Description of the task:
One exact copy of the listing is needed. It should contain no pictures.
Content starts
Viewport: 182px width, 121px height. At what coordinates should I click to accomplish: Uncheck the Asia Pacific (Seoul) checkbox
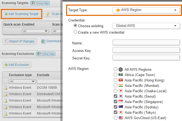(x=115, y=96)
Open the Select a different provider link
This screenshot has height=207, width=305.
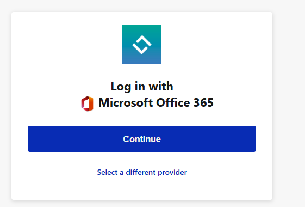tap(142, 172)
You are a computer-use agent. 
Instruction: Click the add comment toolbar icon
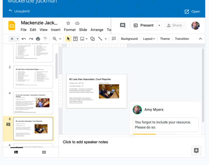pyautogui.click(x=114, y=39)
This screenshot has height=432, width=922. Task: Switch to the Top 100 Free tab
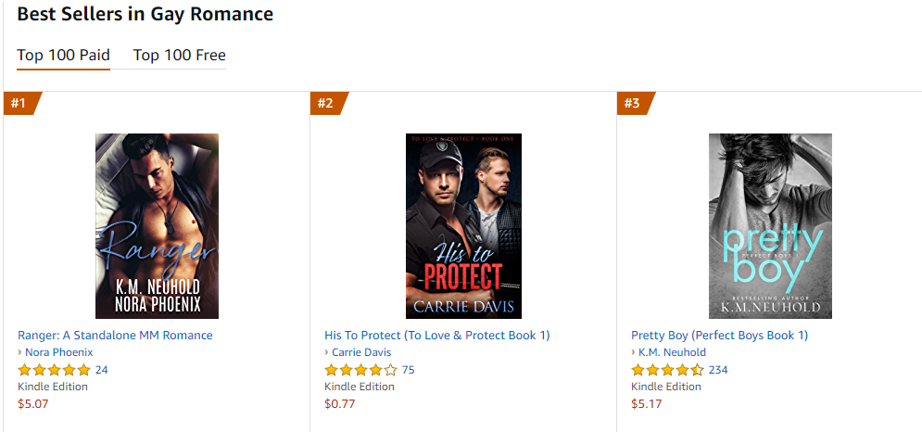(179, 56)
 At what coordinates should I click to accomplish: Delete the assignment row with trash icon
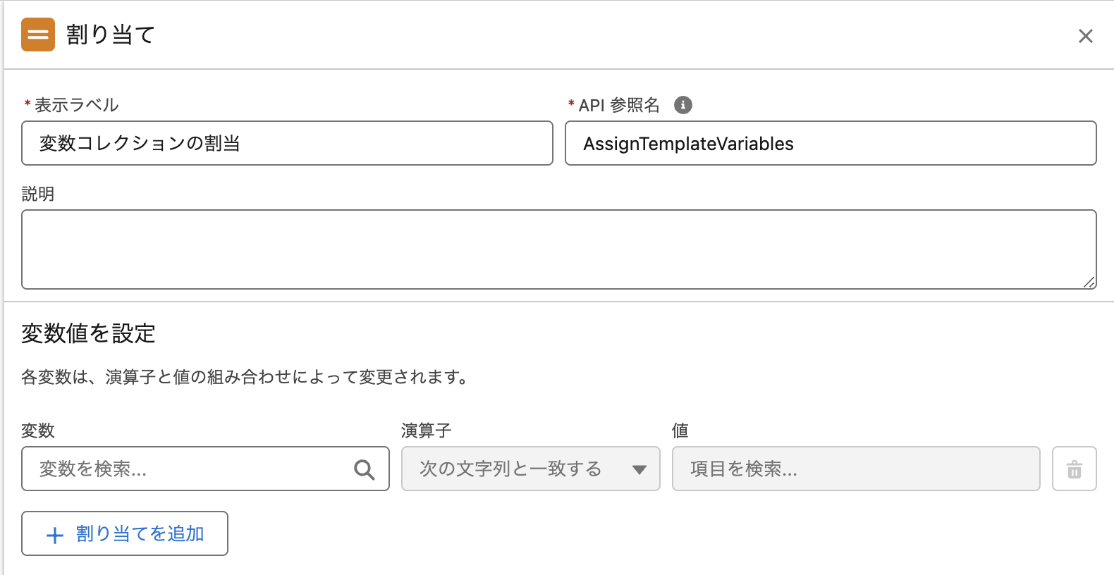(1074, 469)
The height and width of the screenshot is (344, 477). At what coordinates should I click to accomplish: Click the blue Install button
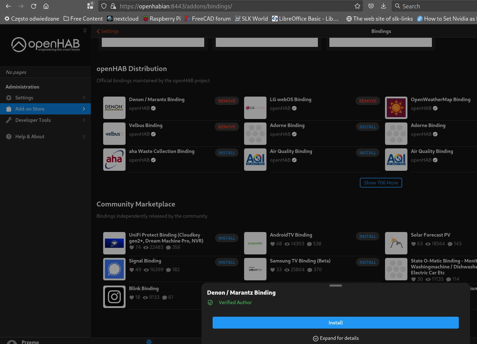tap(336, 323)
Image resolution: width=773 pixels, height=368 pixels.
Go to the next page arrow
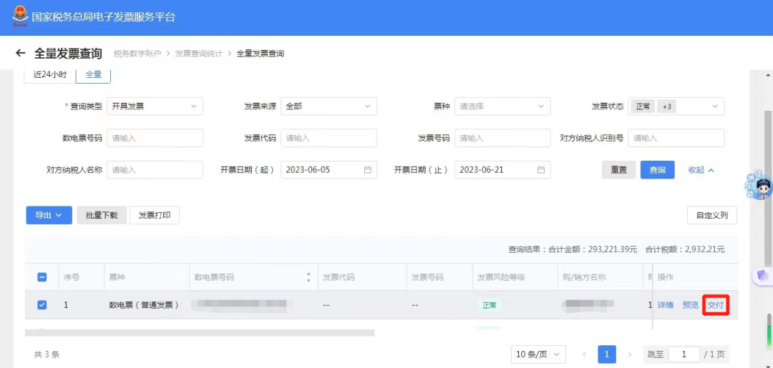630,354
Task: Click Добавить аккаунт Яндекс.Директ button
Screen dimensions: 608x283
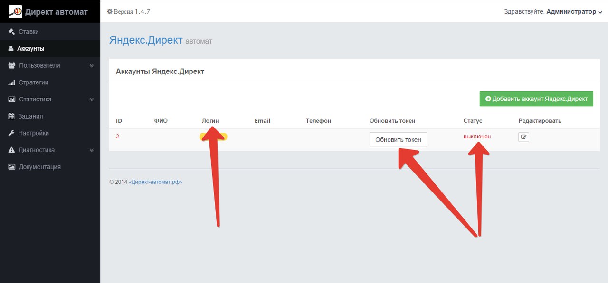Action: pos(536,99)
Content ends
Answer section:
Viewport: 182px width, 121px height. At what coordinates should I click to accomplish: Uncheck the Asia Pacific (Seoul) checkbox
(x=115, y=96)
Open the Select a different provider link
This screenshot has height=207, width=305.
tap(142, 172)
You are a computer-use agent. 
Instruction: Click the add comment toolbar icon
pyautogui.click(x=114, y=39)
This screenshot has height=432, width=922. Task: Switch to the Top 100 Free tab
(179, 56)
 At what coordinates should I click to accomplish: Delete the assignment row with trash icon
(1074, 469)
The height and width of the screenshot is (344, 477). At what coordinates should I click to accomplish: Click the blue Install button
tap(336, 323)
Image resolution: width=773 pixels, height=368 pixels.
Go to the next page arrow
630,354
Task: Click Добавить аккаунт Яндекс.Директ button
Screen dimensions: 608x283
Action: pos(536,99)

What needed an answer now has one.